#### [Data shown]

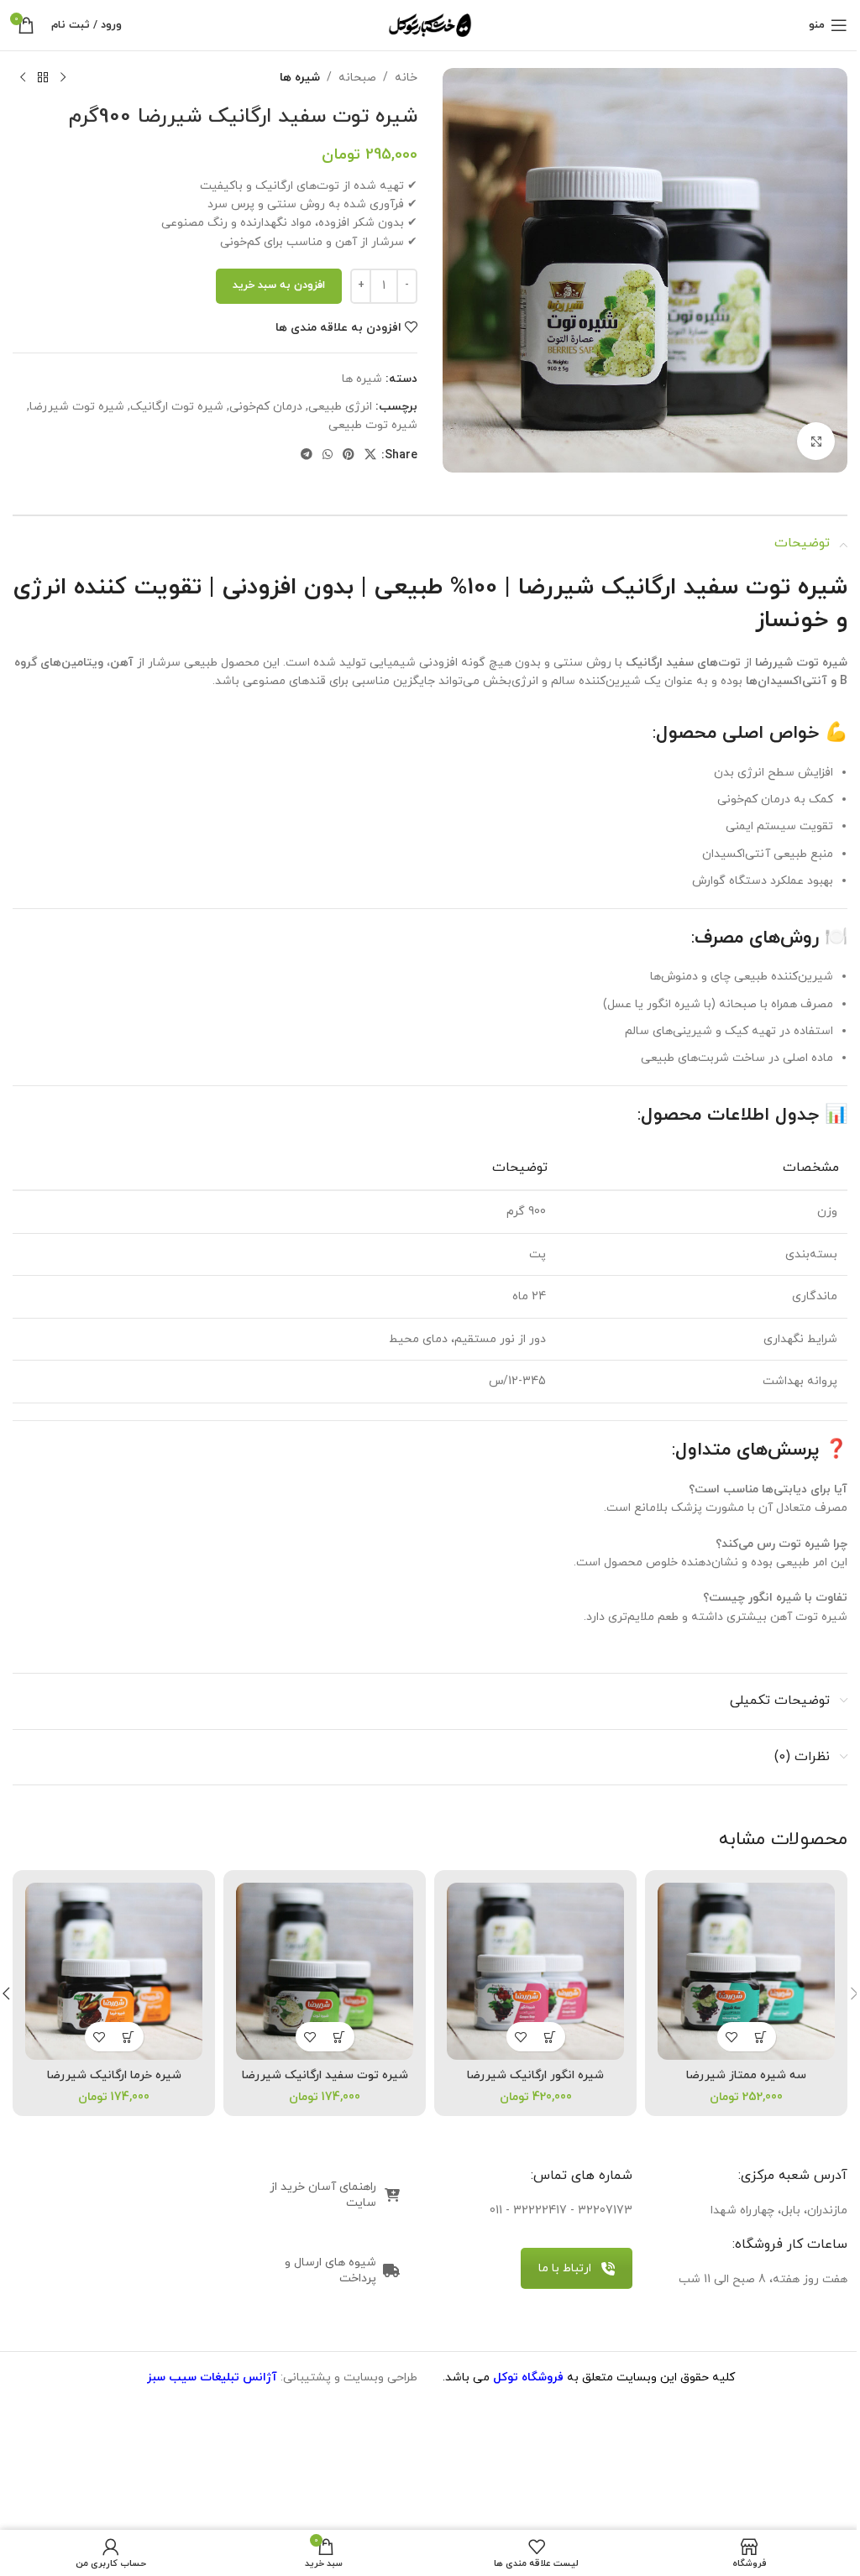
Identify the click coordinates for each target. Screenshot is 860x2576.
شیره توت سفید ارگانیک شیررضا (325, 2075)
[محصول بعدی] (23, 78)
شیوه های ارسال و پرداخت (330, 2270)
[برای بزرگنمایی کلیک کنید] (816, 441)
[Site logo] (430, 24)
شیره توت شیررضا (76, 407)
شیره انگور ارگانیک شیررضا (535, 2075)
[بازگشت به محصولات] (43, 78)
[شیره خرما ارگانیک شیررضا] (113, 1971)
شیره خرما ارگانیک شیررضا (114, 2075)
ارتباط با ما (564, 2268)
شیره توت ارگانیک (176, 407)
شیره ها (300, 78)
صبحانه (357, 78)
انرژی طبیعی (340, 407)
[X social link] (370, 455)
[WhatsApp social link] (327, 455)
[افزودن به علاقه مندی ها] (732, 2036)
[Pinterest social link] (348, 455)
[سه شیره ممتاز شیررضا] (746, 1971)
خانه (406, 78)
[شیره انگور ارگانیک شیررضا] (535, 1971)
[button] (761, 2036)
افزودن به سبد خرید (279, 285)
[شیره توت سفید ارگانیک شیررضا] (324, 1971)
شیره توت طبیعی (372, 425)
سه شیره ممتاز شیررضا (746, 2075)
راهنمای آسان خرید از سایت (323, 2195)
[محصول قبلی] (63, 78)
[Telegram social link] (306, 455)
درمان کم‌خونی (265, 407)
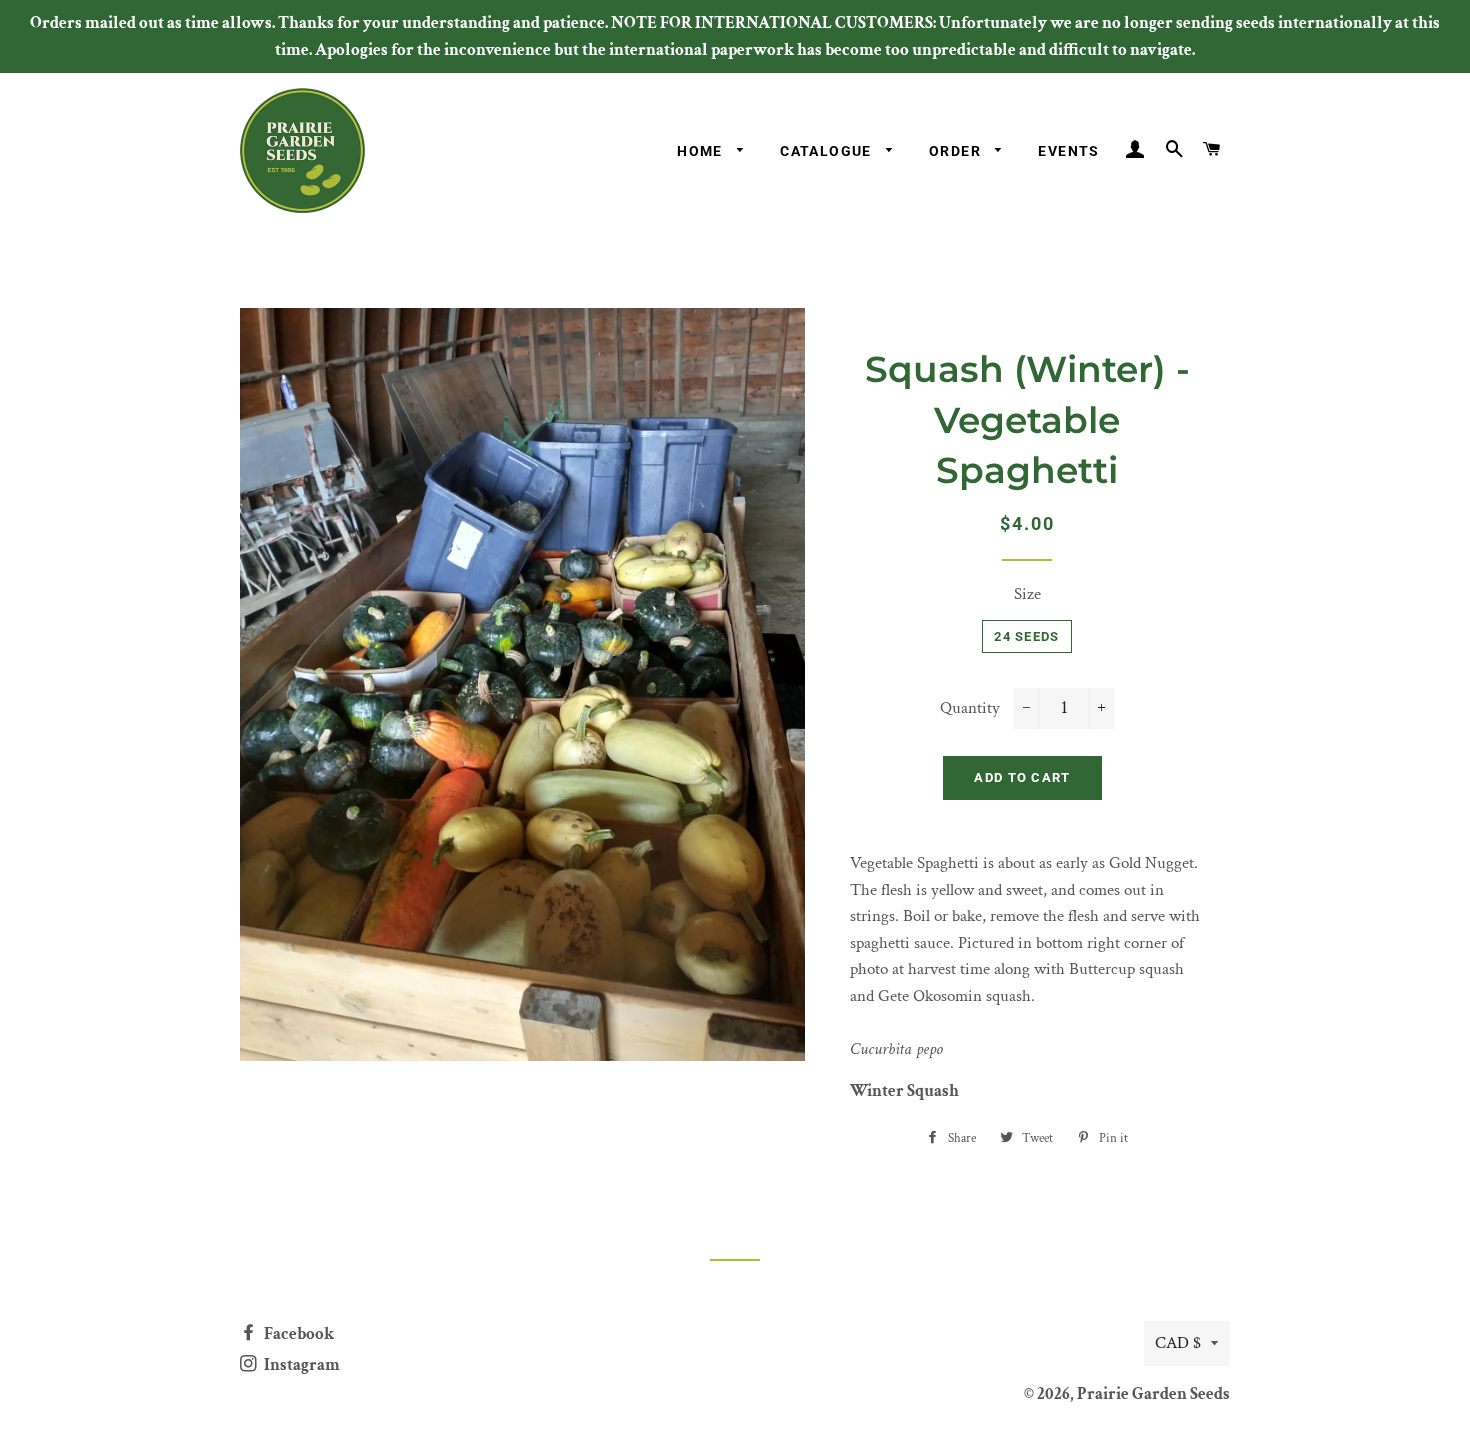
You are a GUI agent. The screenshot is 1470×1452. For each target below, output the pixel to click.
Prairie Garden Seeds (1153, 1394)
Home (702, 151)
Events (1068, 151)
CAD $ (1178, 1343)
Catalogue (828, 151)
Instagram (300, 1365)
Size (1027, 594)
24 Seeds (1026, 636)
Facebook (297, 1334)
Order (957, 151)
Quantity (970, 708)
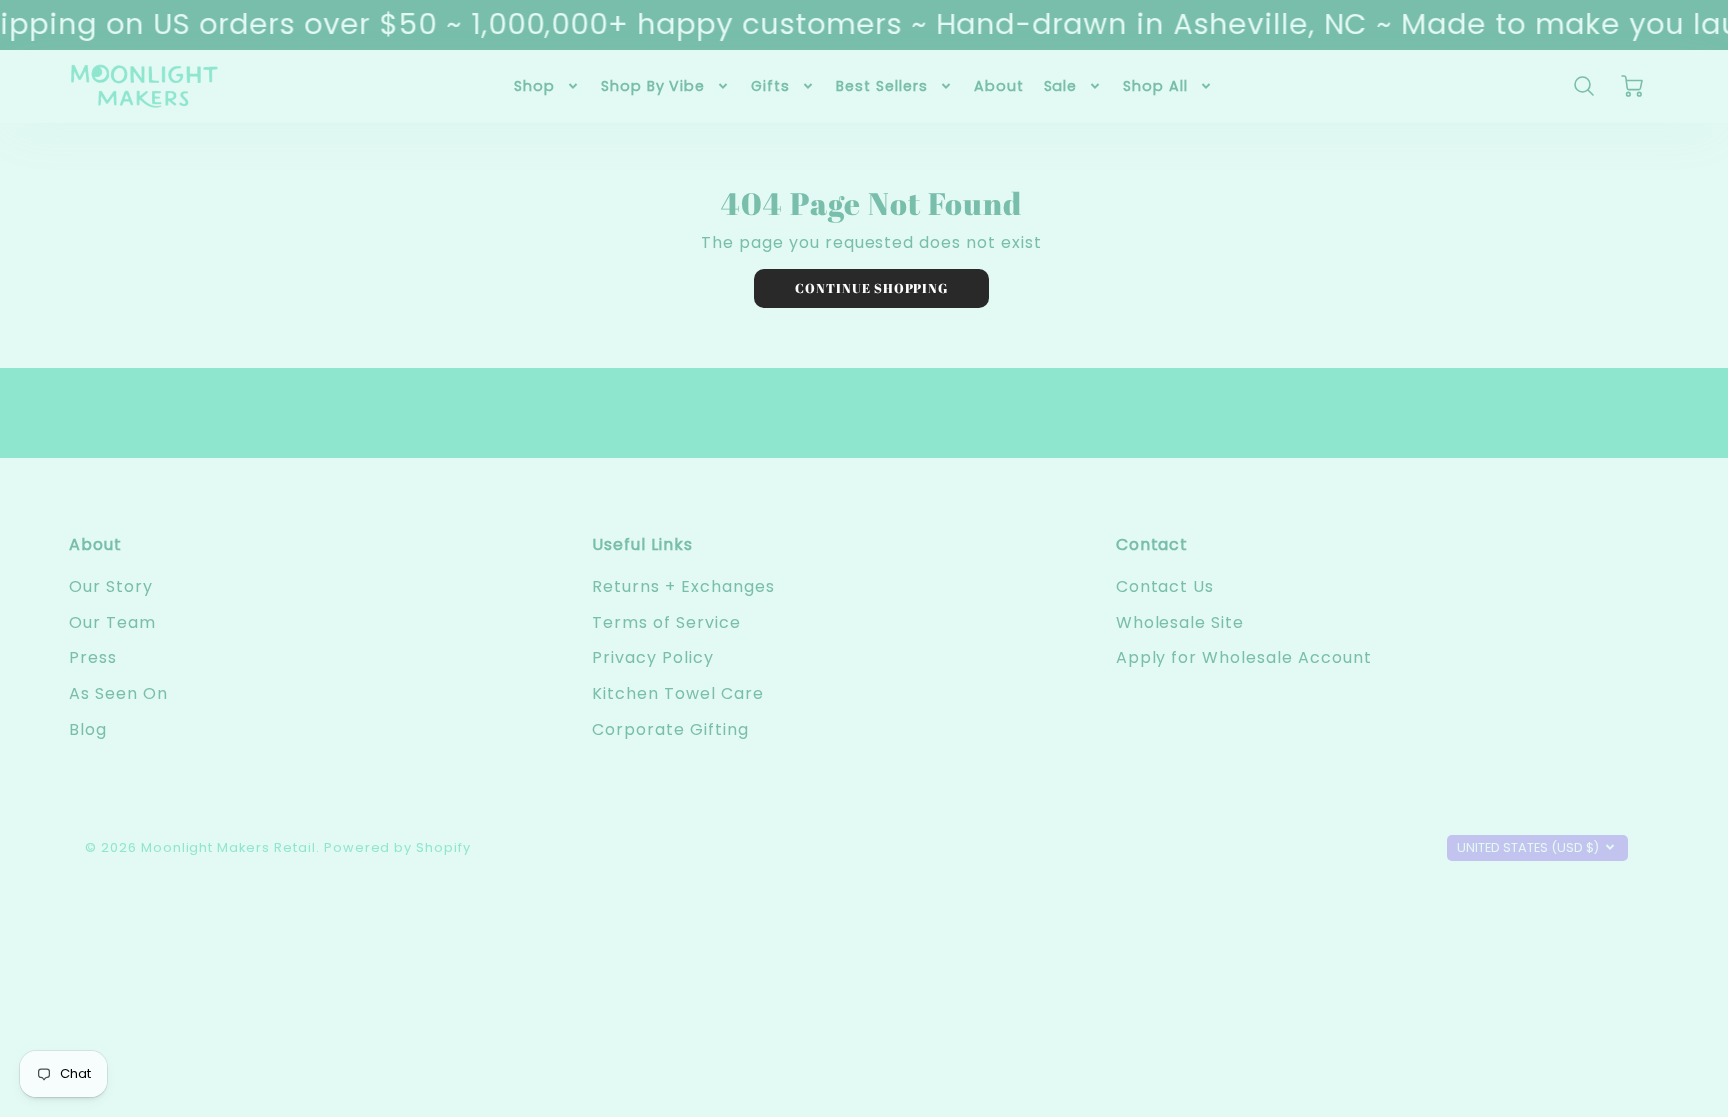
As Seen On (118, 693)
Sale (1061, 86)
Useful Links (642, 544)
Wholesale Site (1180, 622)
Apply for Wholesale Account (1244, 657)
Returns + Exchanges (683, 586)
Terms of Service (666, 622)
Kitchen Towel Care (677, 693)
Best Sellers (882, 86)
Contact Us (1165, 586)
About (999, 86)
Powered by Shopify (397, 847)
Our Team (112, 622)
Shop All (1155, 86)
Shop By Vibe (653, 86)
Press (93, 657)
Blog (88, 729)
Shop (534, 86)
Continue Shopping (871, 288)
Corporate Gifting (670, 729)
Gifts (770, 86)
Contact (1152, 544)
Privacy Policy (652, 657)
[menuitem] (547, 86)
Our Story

#### [Task to carry out]
Everything from the line with "Best Sellers (882, 86)" down to the final line above is to be retyped exactly. Leave the earlier lines out.

#### [Task result]
Best Sellers (882, 86)
Contact Us (1165, 586)
About (999, 86)
Powered by Shopify (397, 847)
Our Team (112, 622)
Shop All (1155, 86)
Shop By Vibe (653, 86)
Press (93, 657)
Blog (88, 729)
Shop (534, 86)
Continue Shopping (871, 288)
Corporate Gifting (670, 729)
Gifts (770, 86)
Contact (1152, 544)
Privacy Policy (652, 657)
[menuitem] (547, 86)
Our Story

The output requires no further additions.